BY ANNE MICHAUD
The Cincinnati Enquirer
Hamilton County Commission candidate Marilyn Hyland has sued SORTA in federal court for refusing to run "controversial" political ads on the sides of Metro buses.
SORTA -- the Southwest Ohio Regional Transit Authority -- said it would be happy to run the ads if Ms. Hyland would remove her position statements. They are: Broadway Commons for a Reds stadium, local dollars for local jobs, building a commuter rail, and an end to Ohio's E-check tailpipe emissions testing for most cars and light trucks.
"We feel buses are places for people to go back and forth to work or school," said SORTA spokeswoman Sallie Hilvers. "We don't want to subject them to issues that are controversial for one side or the other."

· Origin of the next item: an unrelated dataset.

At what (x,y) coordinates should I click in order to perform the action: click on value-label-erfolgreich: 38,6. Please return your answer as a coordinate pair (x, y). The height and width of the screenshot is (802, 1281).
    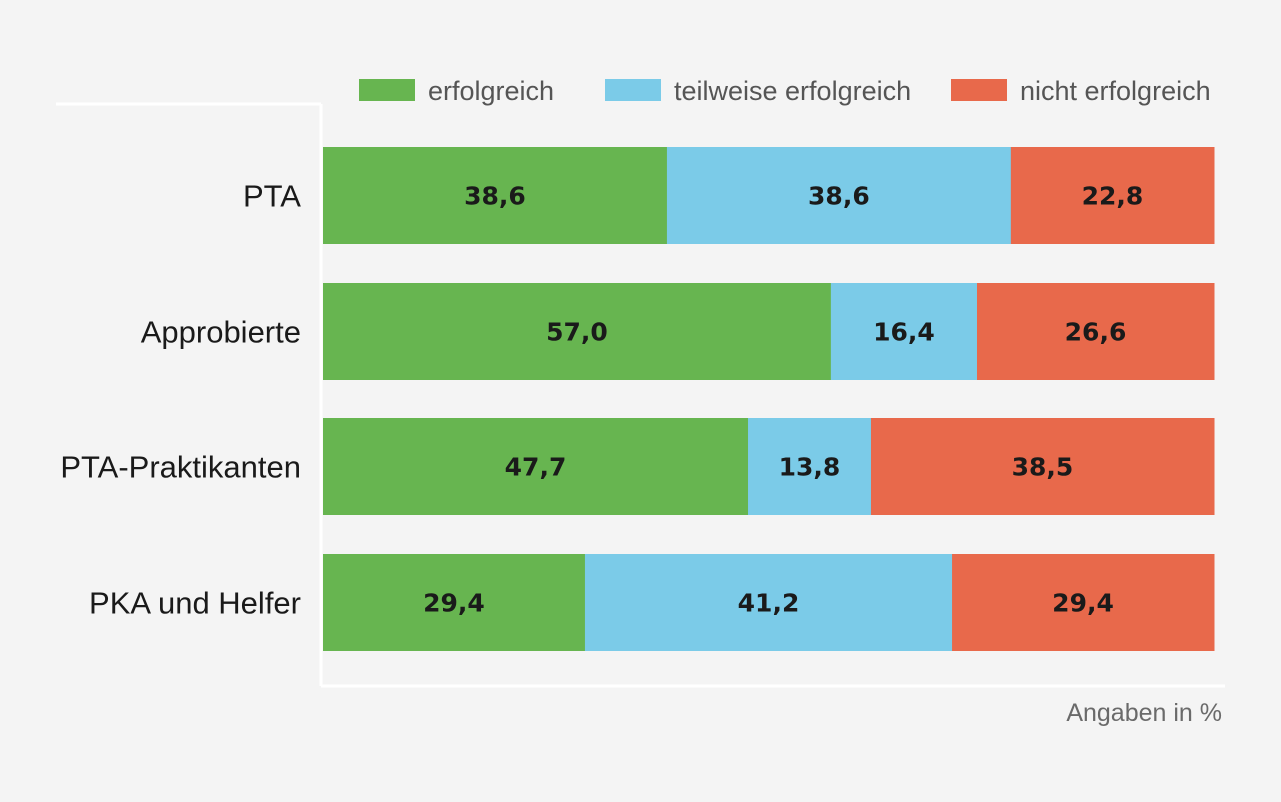
    Looking at the image, I should click on (495, 196).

Cincinnati City Councilman Todd Portune said he will challenge the bus agency's decision next week at council, which provides funding for SORTA.

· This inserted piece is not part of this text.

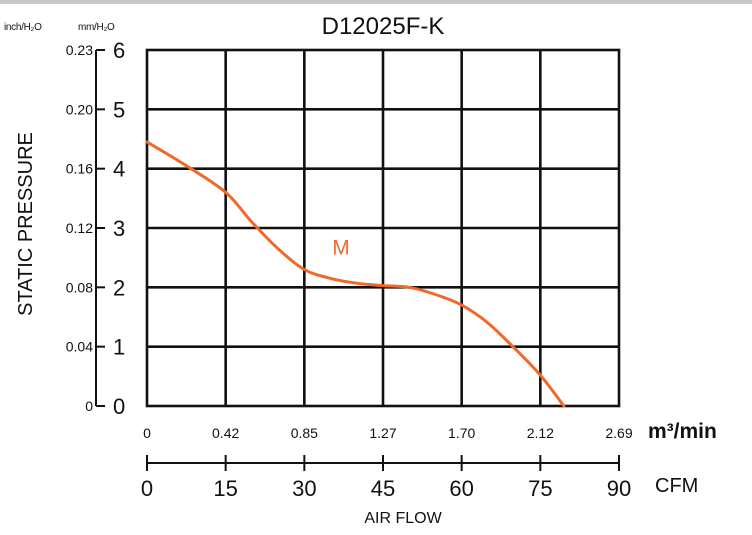  Describe the element at coordinates (226, 433) in the screenshot. I see `x-tick-label-m3: 0.42` at that location.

Ms. Hyland called SORTA's position "ludicrous. When you're going to vote for someone, you need to know what they stand for."
The Hyland campaign filed suit in U.S. District Court in Cincinnati on Thursday. The suit seeks a temporary restraining order to stop SORTA from blocking the ads, said lawyer Scott Greenwood, who is representing Ms. Hyland's campaign.
Allowing candidates to show just faces and names on bus banners is akin to advertising that is "a clash of corporate logos," Mr. Greenwood said. "It really is like Nike versus Adidas. Do you like the swoosh or that flower thing?"
Just a year ago, U.S. District Judge Susan Dlott ordered SORTA to accept a labor union advertisement that it had rejected as too controversial. SORTA has appealed the ruling.
The loss should have taught the bus agency that it can't censor ads, Mr. Portune said.
"It stretches the imagination that political advertising is going to impact their ridership," he said. "They're entering into an area that they have no business entering into."
Ms. Hilvers argued that Judge Dlott's decision also included an affirmation: The judge ruled that SORTA's ad policy meets constitutional standards and that space on the outside of SORTA buses is not a public forum where anyone with the money can say anything.
In the case of the union ad, the judge objected on the basis that the agency had exercised its policy unreasonably.
The policy says that SORTA reserves the right to refuse "advertising of controversial public issues that may adversely affect SORTA's ability to attract and maintain ridership."
Both the Broadway Commons and E-check references fall into that category, Ms. Hilvers said.
"The candidates have ample opportunity to air their issues elsewhere," she said.